Is It Time to Jettison the Jargon Intuitive?

April 9, 2013

Search vendors, who have embraced facets and visualization, are no strangers to the concept of the “intuitive” user interface. Now, that idea is getting some push-back in a piece at the MIT Technology Review, “I’m Boycotting ‘Intuitive’ Interfaces.” It isn’t the slick and/or easy-to-use UIs themselves that writer John Pavlus has a problem with, but the impression that these designs just somehow “feel natural.” He writes:

“[Jef] Raskin points out (and any HCI expert or UI designer worth her salt will already know this) that ‘intuitive’ is just a sloppy quasi-synonym for ‘familiar.’ If you don’t feel like you have to learn how to use a tool–that you ‘just get it,’ that you ‘already know,’ or ‘it just works’–then it feels like it’s magically tapping into your ineffable ‘intuition.’ It ain’t.
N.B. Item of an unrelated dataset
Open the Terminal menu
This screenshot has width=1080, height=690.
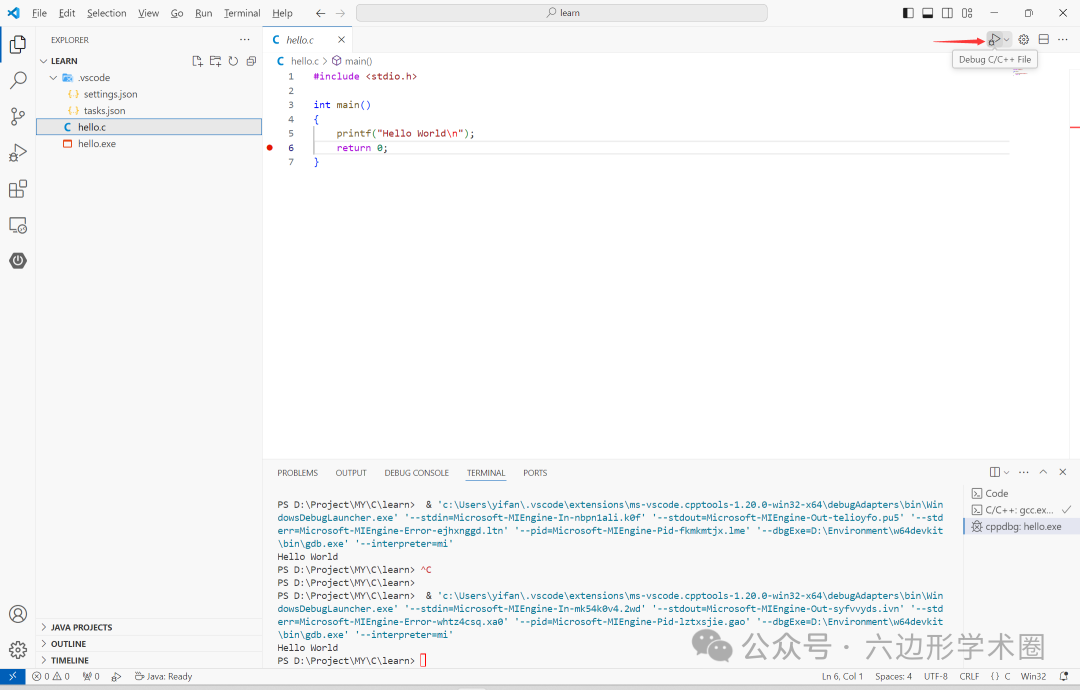point(241,13)
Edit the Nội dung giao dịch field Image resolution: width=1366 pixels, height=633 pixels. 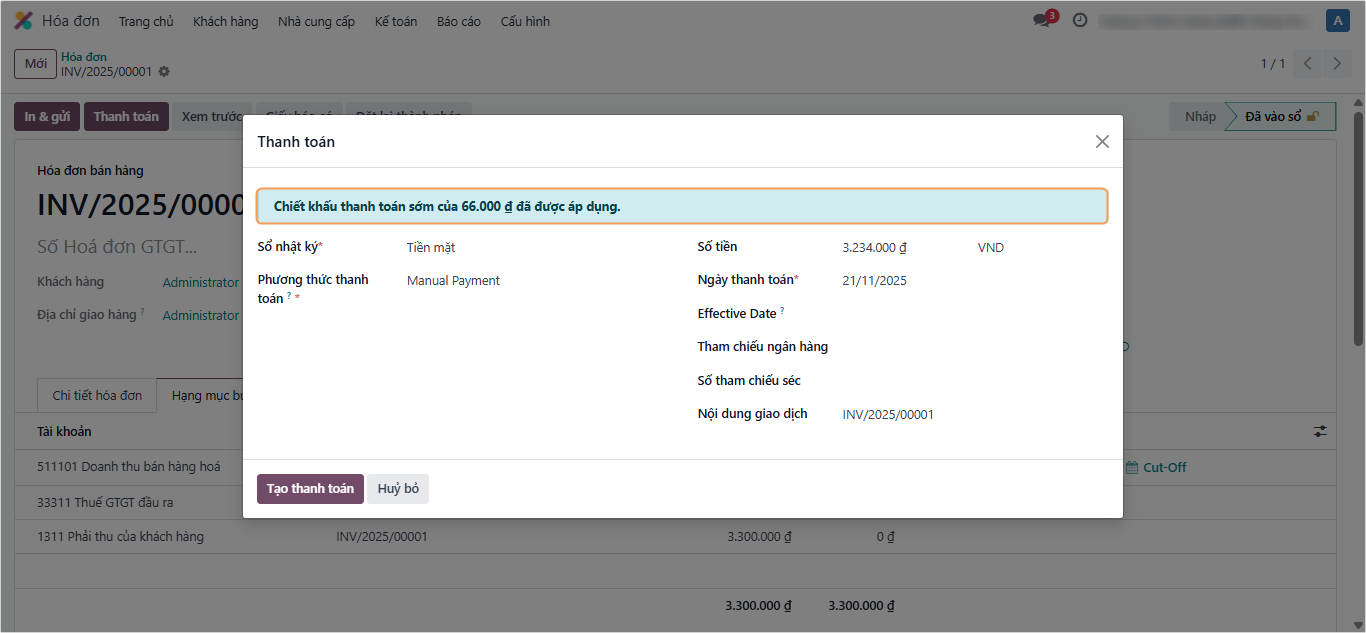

You still have to learn how to use it. It’s just that the more familiar it is (or seems), the less you notice the effort of that learning (or the less effort there will be to begin with). A pen is ‘intuitive’ because you’ve used a zillion pens, pencils, crayons, markers, and stick-shaped inscriptor-tools in your life. A computer mouse is ‘intuitive’ for the same reason (if you were born in or after my generation). If you grew up 500 years ago in an agrarian society, you might think a plow or a scythe was pretty [darned] intuitive. Would you know what the $#*& to do with a plow if I put it in your hands right now?”

The man has a point. So what, one might ask, why not let UI designers (and marketers) continue to throw around the word “intuitive” willy-nilly? Because, Pavlus insists, it sets up unrealistic expectations for users. Besides, he asserts, trying to minimize the learning curve distracts designers from what should be their top priority—facilitating connections between people. I’m not sure I’m on board with his boycott of the term, but I expect I will now hear the word “familiar” in my head whenever I hear or read “intuitive.”